── EXTRACTED RECORDS ──

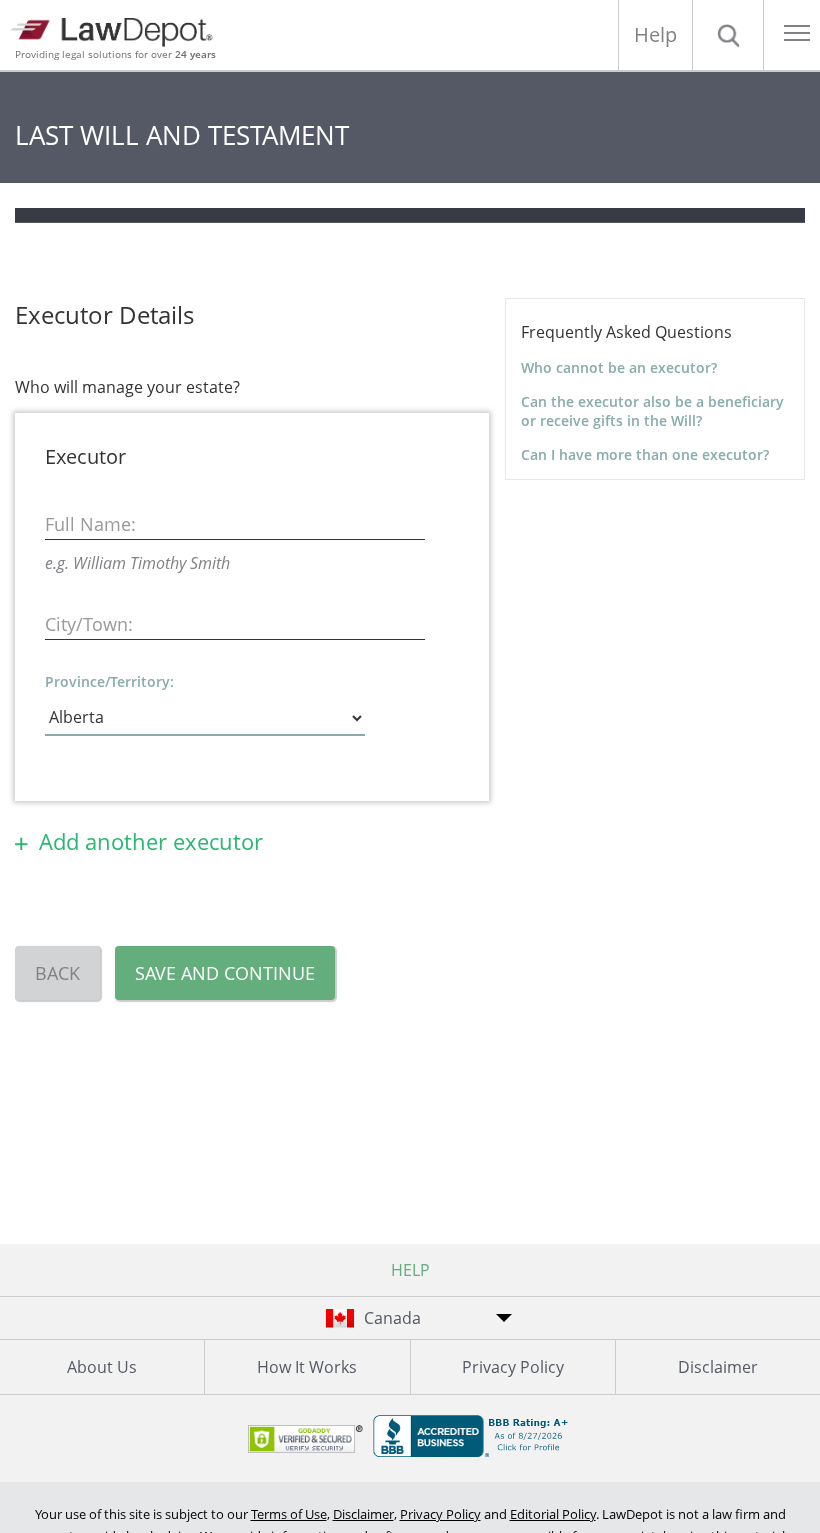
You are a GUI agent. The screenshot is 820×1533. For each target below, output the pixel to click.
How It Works (307, 1367)
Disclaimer (718, 1367)
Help (655, 34)
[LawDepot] (117, 29)
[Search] (728, 35)
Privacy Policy (513, 1367)
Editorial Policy (553, 1514)
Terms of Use (289, 1514)
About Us (102, 1367)
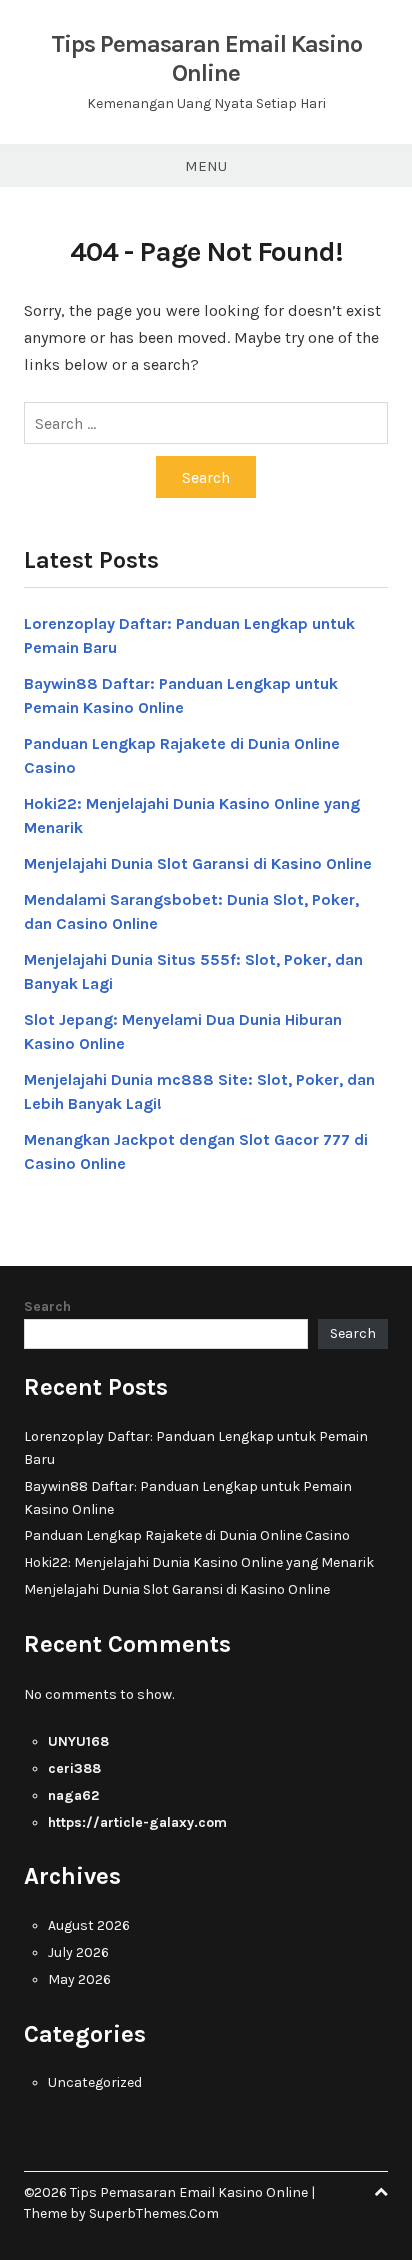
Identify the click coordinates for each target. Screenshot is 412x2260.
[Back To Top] (381, 2192)
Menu (206, 166)
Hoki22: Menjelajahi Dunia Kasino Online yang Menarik (199, 1562)
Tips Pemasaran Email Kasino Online (206, 58)
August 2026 (89, 1925)
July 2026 (78, 1952)
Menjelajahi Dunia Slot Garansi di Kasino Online (198, 863)
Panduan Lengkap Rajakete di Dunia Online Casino (187, 1535)
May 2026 (79, 1979)
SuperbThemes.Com (154, 2213)
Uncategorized (95, 2082)
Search (47, 1306)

───

REQUIRED WORK
From the first line to the last, set down the records exactly, leaving out images.

EXERCISE SOLUTION
You are a GUI agent. The screenshot is 820×1533. For each target below, output the pixel to click.
How It Works (307, 1367)
Disclaimer (718, 1367)
Help (655, 34)
[LawDepot] (117, 29)
[Search] (728, 35)
Privacy Policy (513, 1367)
Editorial Policy (553, 1514)
Terms of Use (289, 1514)
About Us (102, 1367)
Identify the click coordinates for each target. Screenshot is 412x2260.
[Back To Top] (381, 2192)
Menu (206, 166)
Hoki22: Menjelajahi Dunia Kasino Online yang Menarik (199, 1562)
Tips Pemasaran Email Kasino Online (206, 58)
August 2026 (89, 1925)
July 2026 (78, 1952)
Menjelajahi Dunia Slot Garansi di Kasino Online (198, 863)
Panduan Lengkap Rajakete di Dunia Online Casino (187, 1535)
May 2026 (79, 1979)
SuperbThemes.Com (154, 2213)
Uncategorized (95, 2082)
Search (47, 1306)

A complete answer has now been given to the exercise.